- Logo
- Genre: Game show
- Created by: Michael Davies
- Based on: Entertainment Weekly's Pop Culture Quiz
- Directed by: Wyatt Smith
- Starring: Pat Kiernan Lisa Guerrero (2006) Erin Davidson (2007) Katherine Gotsick (2007) Amber Tillett (2007)
- Theme music composer: Wax Music and Sound Design New York City
- Country of origin: United States
- No. of episodes: 16

Production
- Executive producer: Michael Davies
- Producers: Tiffany Faigus Bobby Patton
- Editors: Anthony Carbone Matthew Giaquinto Tony Pellegrino Scott Silva Wyatt Smith
- Running time: 60 minutes
- Production company: Embassy Row

Original release
- Network: VH1
- Release: July 10, 2006 – July 19, 2007

= The World Series of Pop Culture =

Television series

The World Series of Pop Culture (also known as 2007 World Series of Pop Culture in season 2) was a VH1 game show tournament program sponsored by Alltel Wireless, based on Entertainment Weekly's Pop Culture Quiz. Sixteen teams, comprising three people each, compete to determine which team, collectively, knows the most about elements of popular culture. One of the teams each season ("Almost Perfect Strangers" in season 1, "Almost Perfect Strangers 2.0" in season 2) was made up of three qualifiers selected on the basis of a test over the internet; the three internet qualifiers had no other connection to each other.
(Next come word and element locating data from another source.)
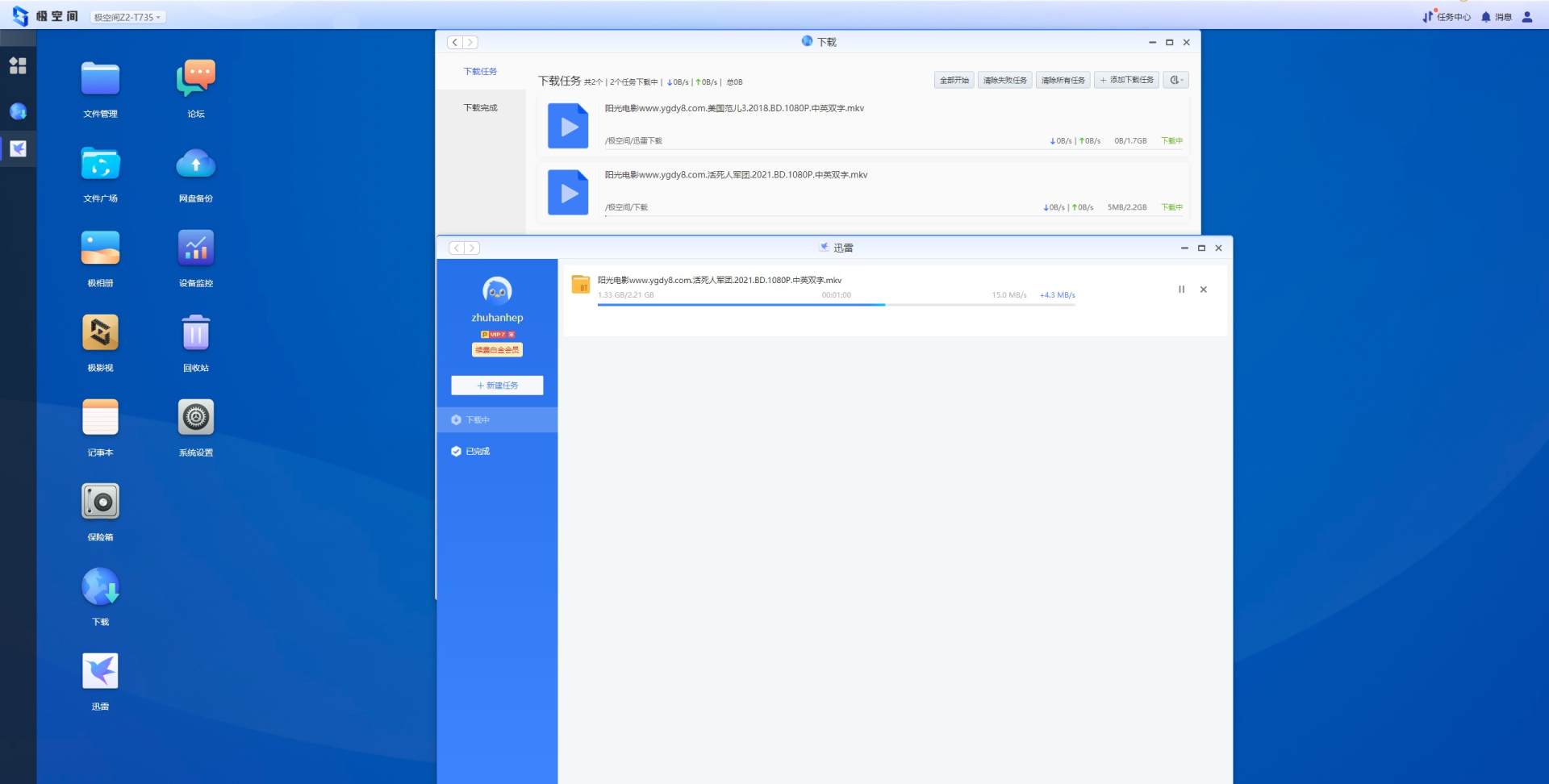Viewport: 1549px width, 784px height.
Task: Remove the 活死人军团 task in 迅雷
Action: [x=1203, y=290]
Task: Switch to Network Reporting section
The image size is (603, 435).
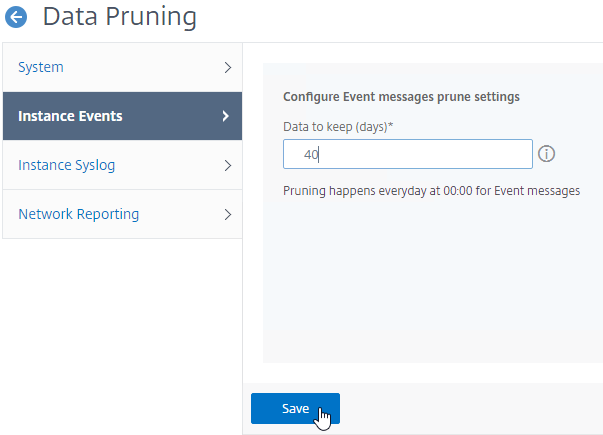Action: [122, 214]
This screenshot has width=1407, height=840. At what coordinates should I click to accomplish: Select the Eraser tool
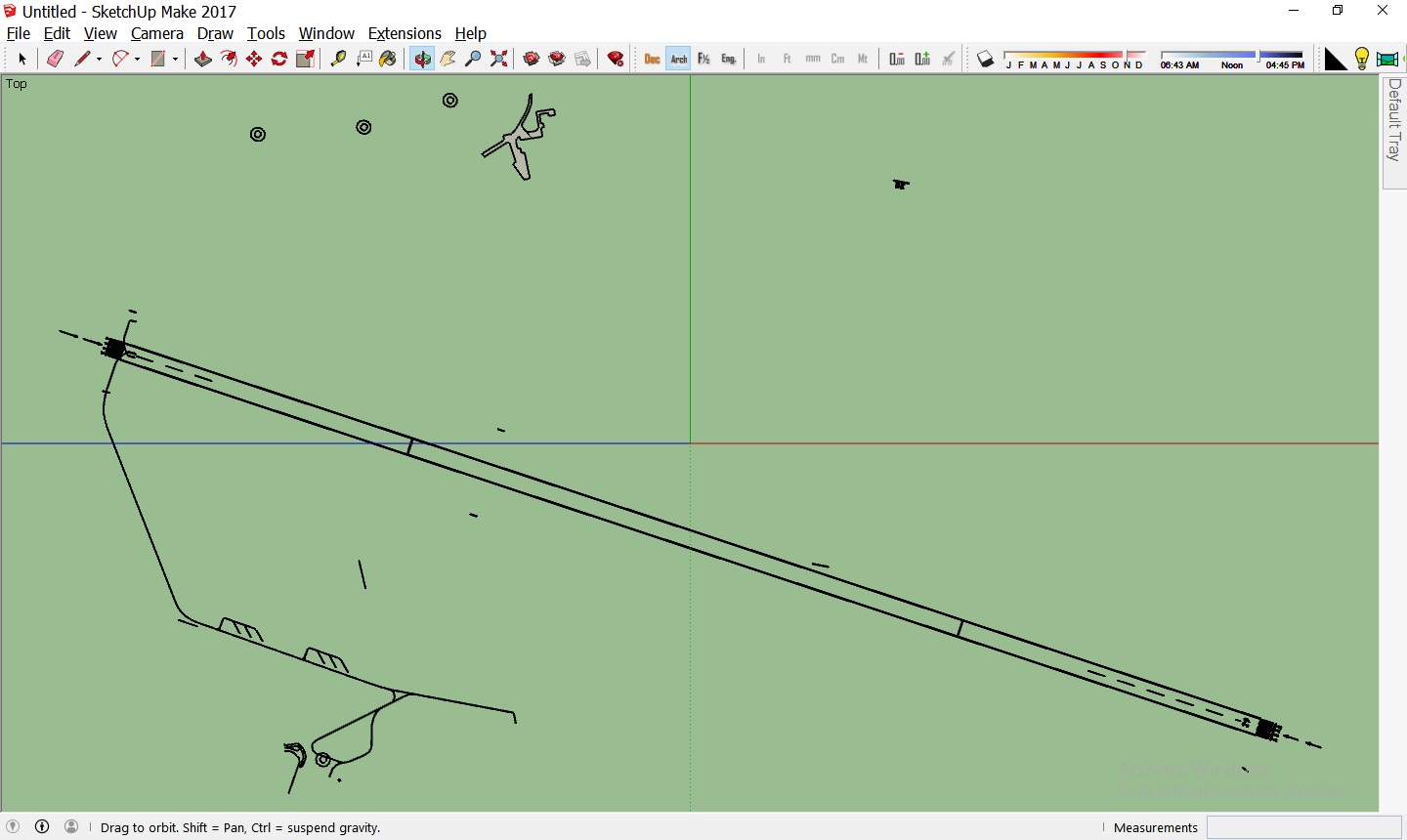click(56, 60)
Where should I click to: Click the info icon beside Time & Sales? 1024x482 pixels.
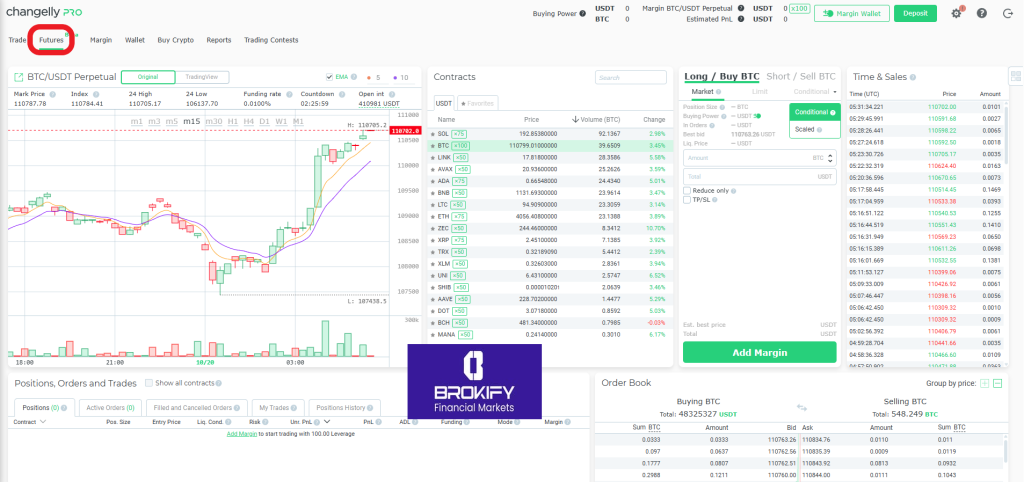pos(913,77)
Tapings for the first season took place in New York City from April 29–30, 2006 at the Ziegfeld Theatre. A wide range of topics are covered such as movies, music, TV and other miscellaneous pop culture. The top prize was $250,000. The show began on July 10, 2006, and the finale aired on Thursday, August 3, 2006. The hosts were Pat Kiernan and Lisa Guerrero.

The second season of the show premiered on July 9, 2007. Auditions for the second season were held in January and February, and the tapings took place on March 22 and 23 at the Grand Ballroom of the Manhattan Center. There were two online qualification tests that season which took place on February 14 and February 20. Kiernan returned as host, with season 1 competitors "Cheetara" (Erin Davidson, Katherine Gotsick, and Amber Tillett) replacing Guerrero as backstage interviewers.

The World Series of Pop Culture was not renewed for a third season in 2008.

==Gameplay==
Each show begins with a declaration of the rules:
"The game is played in a best-of-five-rounds format. After a category is announced, each team will send a representative to the microphone, who must play for the entire round. The player who answers the most questions correctly, out of a possible six total questions, in the round, will knock out his or her opponent. The first team to knock out all three members of the opposing team will be declared the winner and move on in the tournament."

During each round, the category will be revealed. Categories could be as broad as "Family TV" or as specific as "The Karate Kid." Once the category is revealed, the teams have to send a teammate to the microphone to play for that entire category. Unless only one player is left remaining, a player may not compete in two consecutive categories.

The chosen players each get one category per round, and each category contains six questions (three to each player). If a player cannot provide the right answer, his or her opponent gets the opportunity to steal. At the end of each category, the player who gets the fewest questions correct is eliminated from the game. Once a player attains enough points that the opponent cannot beat, the category ends at that point.

In the event of a tie, a tiebreaker question determines who remains in the competition and who gets knocked out. The tiebreaker question contains an even number of multiple answers. Both players give one answer in succession, starting with the player who answered first in the tied category, until one player gives an incorrect answer. When an incorrect answer is given, and if the score is still tied, the opposing player must give one more correct answer to win. If the opposing player already has more correct answers by virtue of going first, that player immediately wins the category.

If the tiebreaker ends unresolved, either with both players answering incorrectly or if all correct answers have been given, a new tiebreaker round begins, but the first player to answer is switched.

The first team to eliminate all three of their opponents wins and moves on to the next round.

In the first-season World Series of Pop Culture final, airing first on August 3, 2006 each category (namely "Tom Cruise Movies", "TV Teen Dramas", "1990s Lyrics", and "Fictional Locales") involved ten questions rather than the typical six. The second-season final featured six-question categories.